Skip to content

Concurrent LRU — Optimization

A concurrent LRU has many failure modes that masquerade as performance problems. Most "optimizations" first require correct measurement of what is actually slow. Each entry below states the problem, shows a "before" snippet, an "after" snippet, and the realistic gain. Numbers are illustrative — measure in your own code.


Optimization 1 — Sharding to break mutex contention

Problem. Single-mutex LRU serializes all operations through one lock. At 16+ goroutines on a multi-core machine, the lock becomes the bottleneck.

Before:

cache, _ := lru.New[string, *User](16384)
// 16 goroutines hammer the cache; only one is inside at a time.
Throughput: ~5M ops/sec. Mutex profile shows 60%+ wait time.

After:

cache := NewSharded[string, *User](16384, 16) // 16 shards
Throughput: ~50M ops/sec. Mutex wait drops to <10%.

Gain. 10x throughput. The cost is 16 mutex structures (~400 bytes) and one hash per operation (~20 ns).


Optimization 2 — Power-of-two shard count and bitmask

Problem. Modulo for shard selection is slow (division on most CPUs).

Before:

shard := c.shards[hash % uint64(len(c.shards))] // ~15 ns

After:

// Constraint: len(c.shards) is a power of two.
shard := c.shards[hash & c.shardMask] // ~1 ns

Gain. 5-10 ns per operation. Modest but free.


Optimization 3 — Padding shard structs against false sharing

Problem. Two shard structs on the same 64-byte cache line cause coherency traffic between CPUs.

Before:

type shard struct {
    inner *lru.Cache[string, int] // 8 bytes
    // total 8 bytes; multiple shards fit on one cache line
}

After:

type shard struct {
    inner *lru.Cache[string, int]
    _pad  [56]byte
    // total 64 bytes; each shard on its own line
}

Gain. 2-5x throughput improvement under heavy contention. Verify with unsafe.Sizeof.


Optimization 4 — Switching from golang-lru to ristretto

Problem. Even sharded golang-lru has a mutex-per-shard ceiling. At very high throughput (>50M ops/sec), ristretto's lock-free Get is faster.

Before:

cache := NewShardedLRU(16384, 32)
Throughput: ~70M ops/sec.

After:

cache, _ := ristretto.NewCache(&ristretto.Config{
    NumCounters: 100_000_000,
    MaxCost:     16384,
    BufferItems: 64,
})
Throughput: ~150M ops/sec. Hit rate often improves 5-10% due to TinyLFU.

Gain. 2x throughput, plus better hit rate on skewed workloads. Cost: more complex API; eventually consistent.


Optimization 5 — sync.Pool for entry allocations

Problem. Every Add allocates a new *entry struct. At high throughput, this stresses the allocator.

**Exercise aim**
In the page on concurrent LRU optimization, how many bytes of padding does the "after" shard struct add against false sharing?

**Data block**
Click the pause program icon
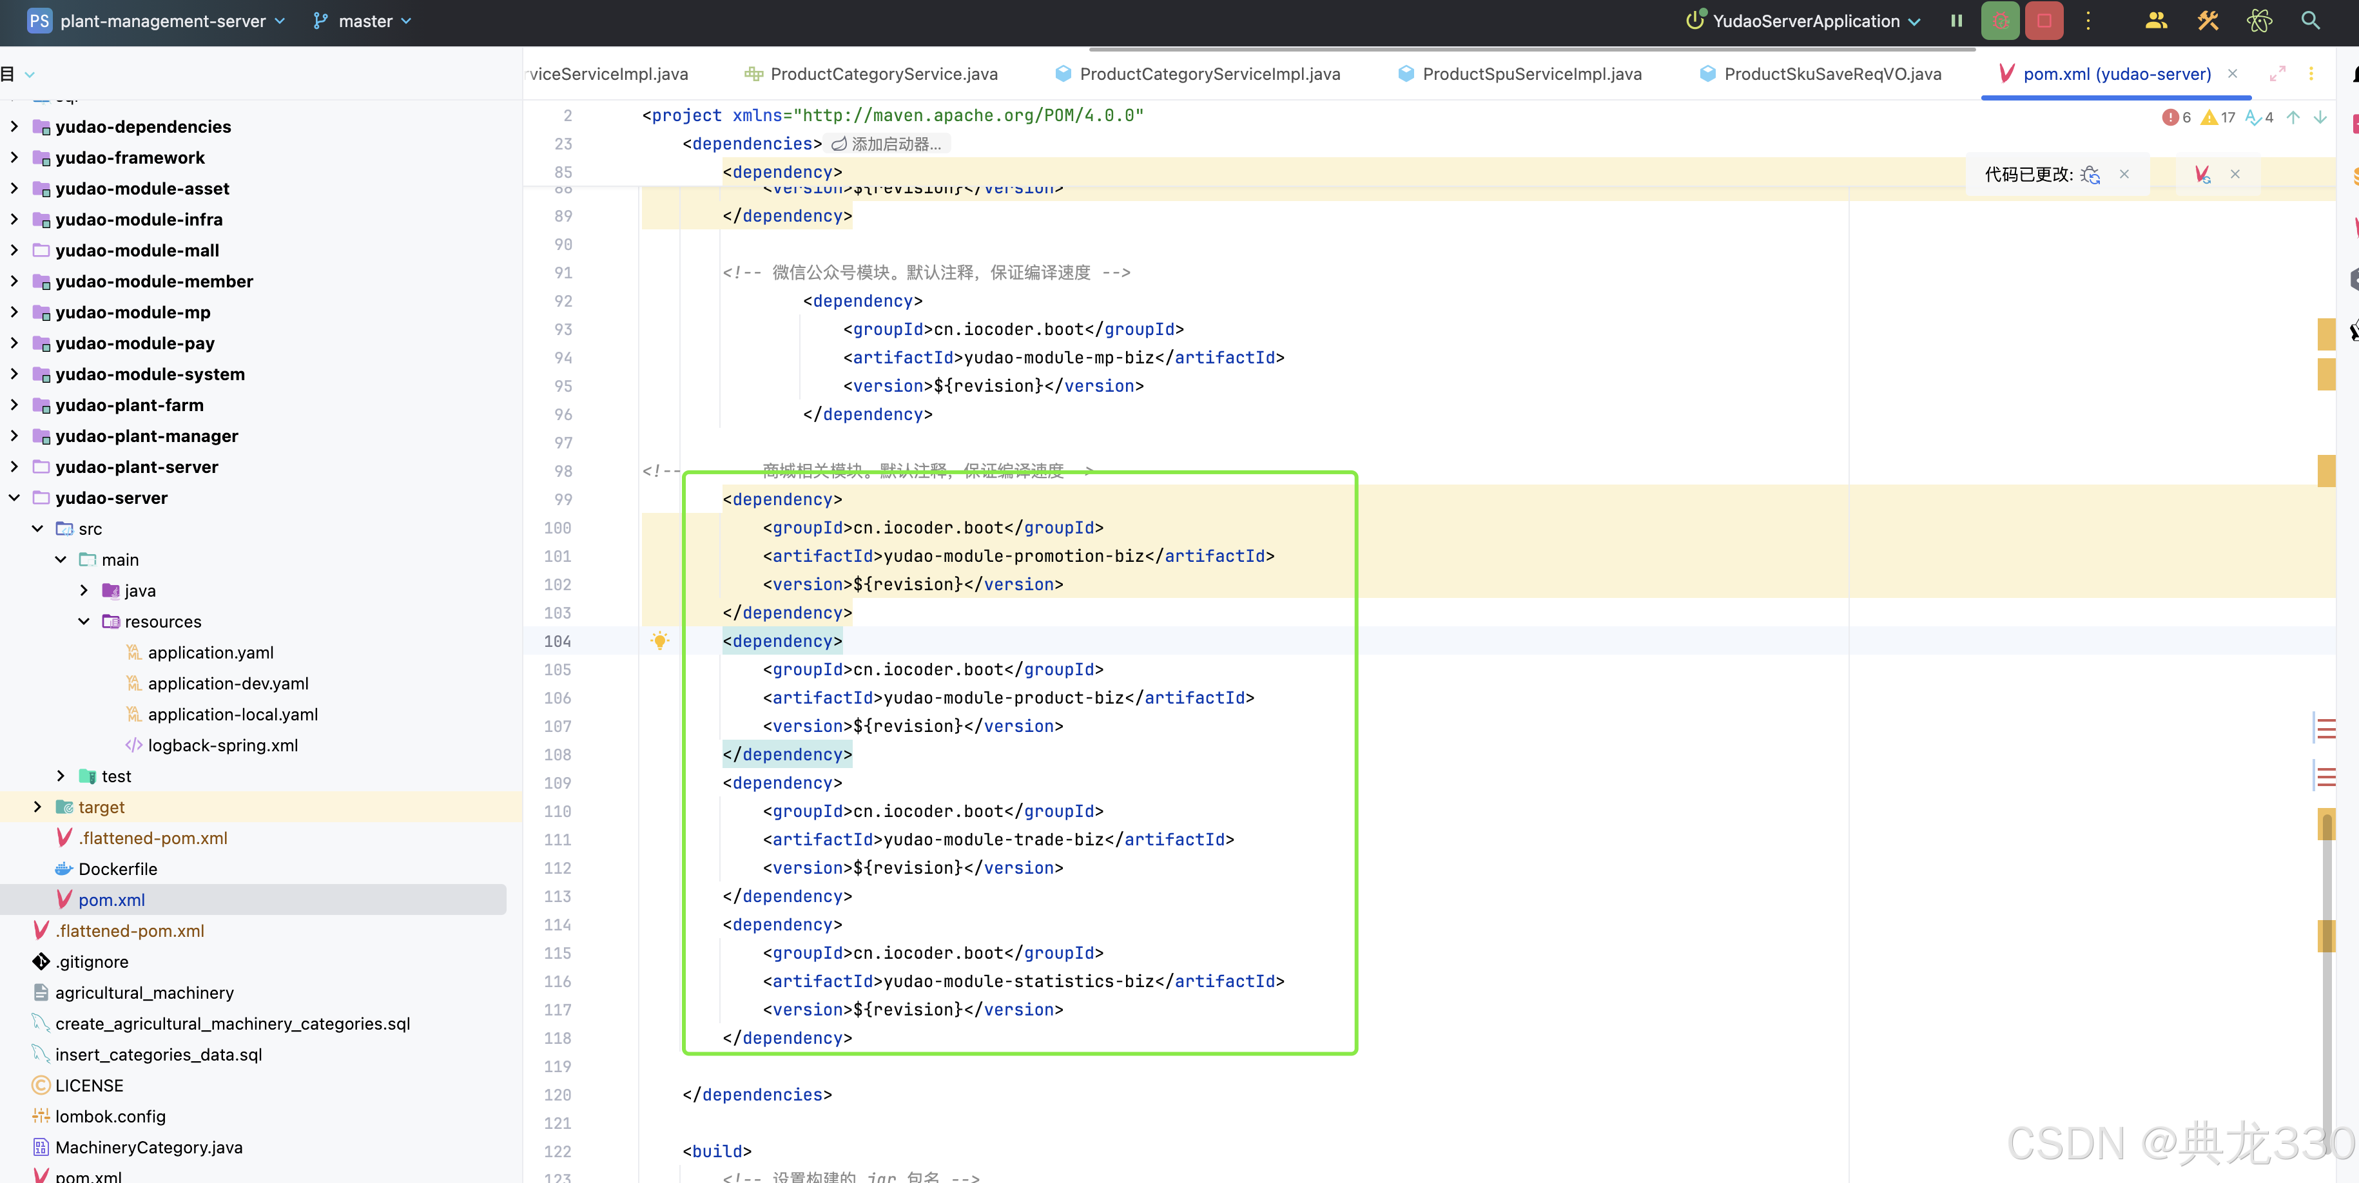This screenshot has height=1183, width=2359. pyautogui.click(x=1956, y=20)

**Answer to the problem**
56 bytes